There are many ways to use the Creyos Health platform to improve screening and close the gap between screening and neuropsychological testing. For example, the 20-minute Creyos dementia assessment can be used to identify mental health comorbidities, allowing PCPs to check the relationship between a patient’s cognition and mental health results prior to a full neuropsychological evaluation.
Neurology clinics and neuropsychologists can leverage the speed of the Creyos assessment to bring more cognitive testing in-house, minimize unnecessary referrals, and reduce the overall time of cognitive testing to less than an hour.

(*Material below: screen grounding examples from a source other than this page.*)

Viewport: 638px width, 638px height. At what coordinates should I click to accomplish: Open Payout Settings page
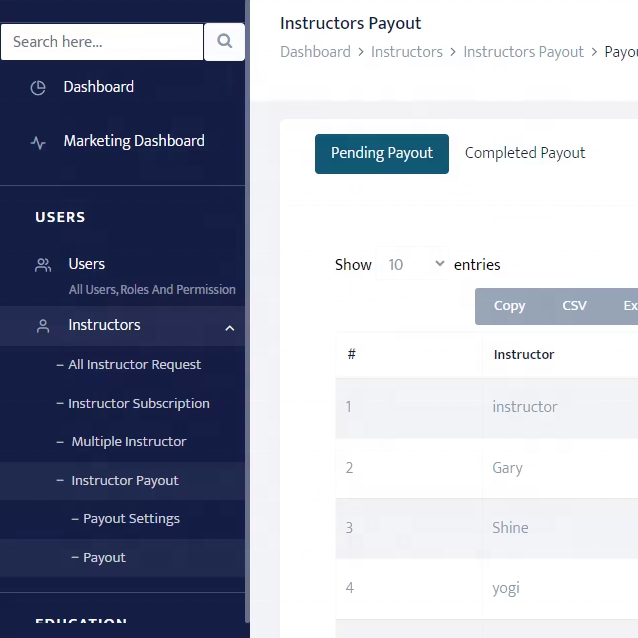click(x=131, y=519)
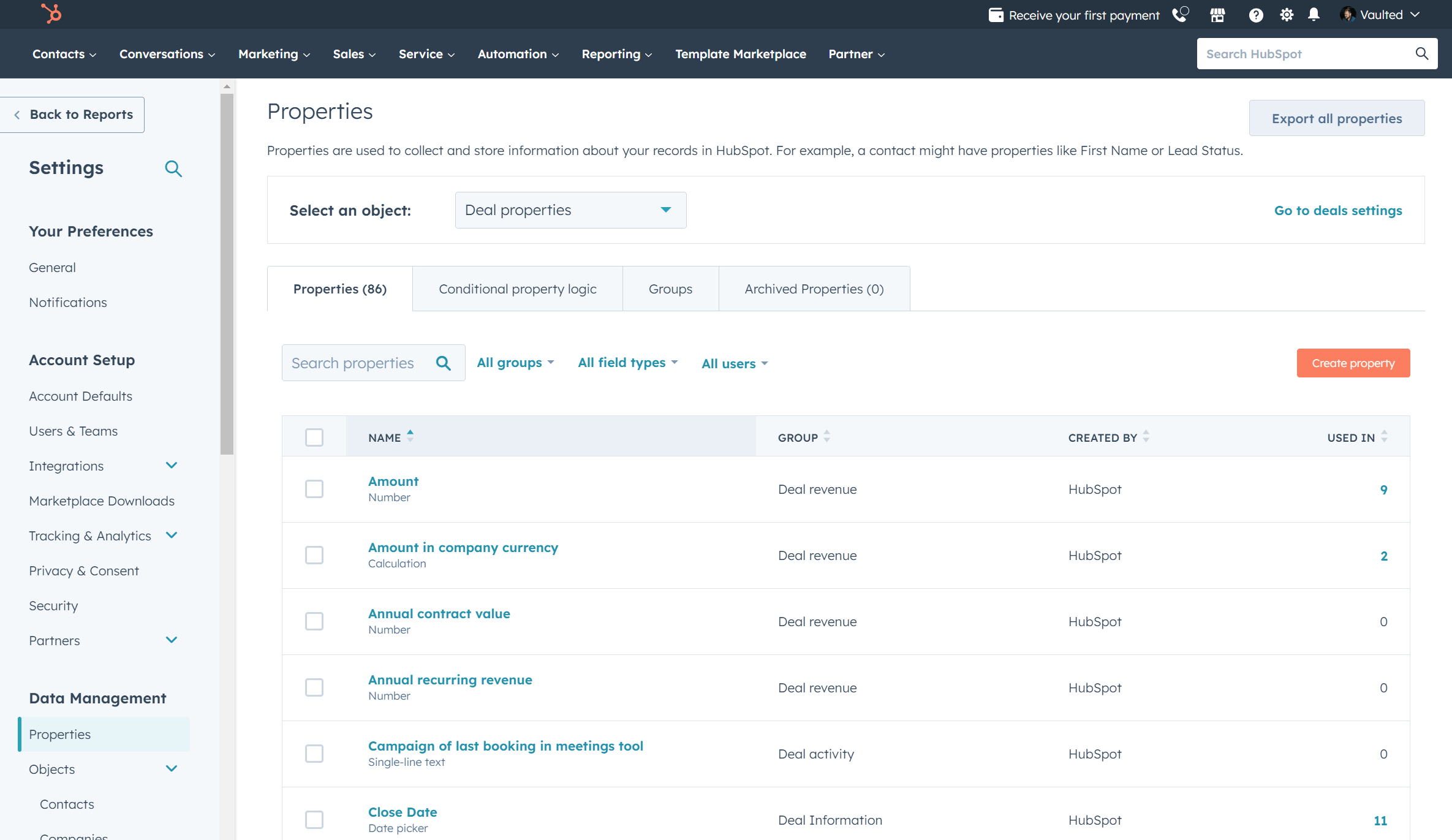Open the notifications bell
The image size is (1452, 840).
(x=1314, y=14)
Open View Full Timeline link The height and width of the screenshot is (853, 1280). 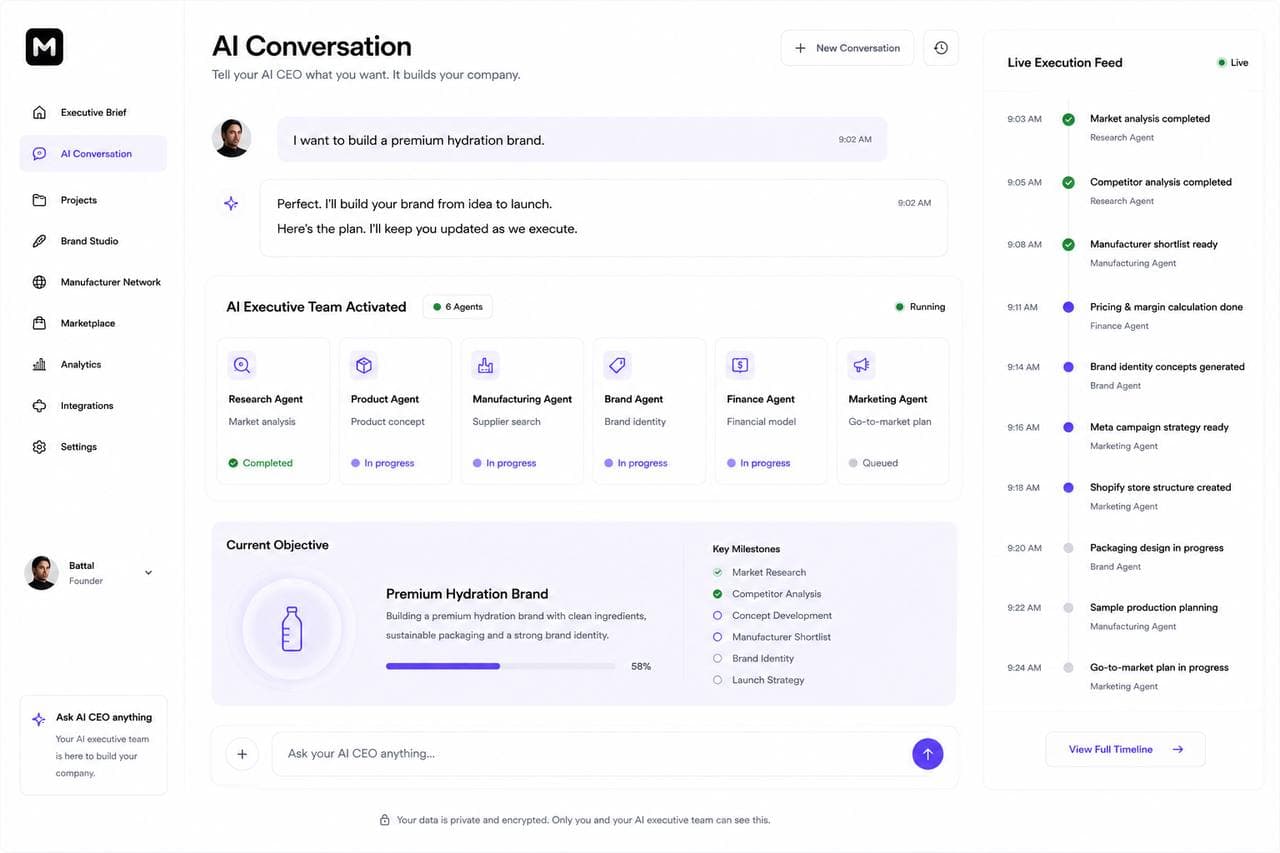(1125, 749)
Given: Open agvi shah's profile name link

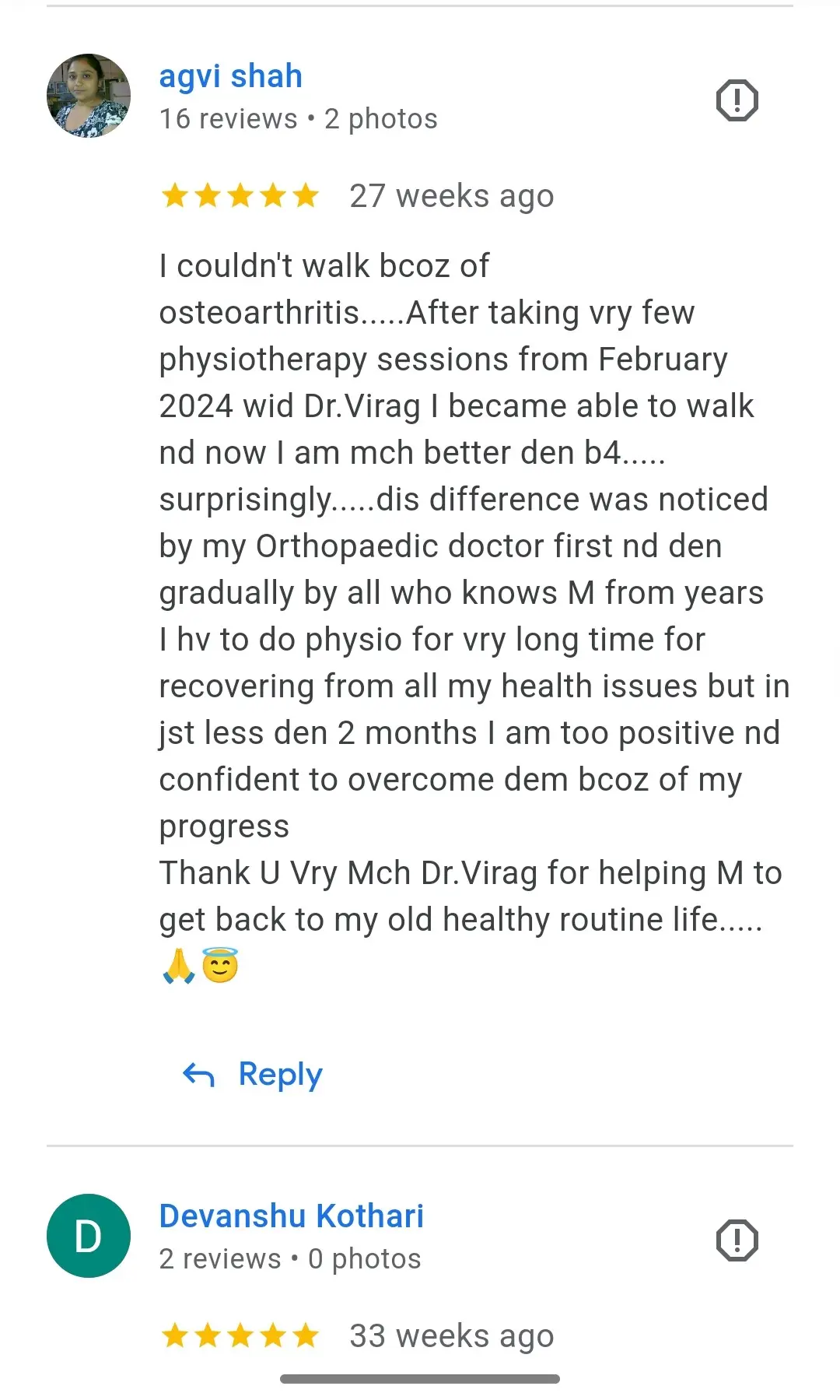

Compared to traditional neuropsychological testing, the computerized cognitive testing at Creyos is able to provide healthcare professionals with a fast and easy-to-interpret method of gathering objective data on a patient's cognition, while also supporting continuity of care by storing vital information on a single accessible healthcare platform.
A neuropsychological exam can aid in determining the causes and consequences of dementia or MCI in a patient, but its limitations mean it is not appropriate for every patient expressing concerns about cognition. Long referral wait times may leave older patients with chronic illnesses untreated for over half a year, and the added stress of an 8-hour test may end up affecting the results anyway—leading to more wait times for follow-up tests.
Instead of relying solely on neuropsychological testing to gather results, PCPs and neurologists can now overcome some of the limitations in neuropsychological testing with highly sensitive computerized assessments. With digital testing, PCPs can gather accurate, objective data on a patient, and use that information to determine whether further neuropsychological testing is necessary. By closing the gap, PCPs stand to save their patients time and deliver vital treatment and planning before dementia progresses into its later stages.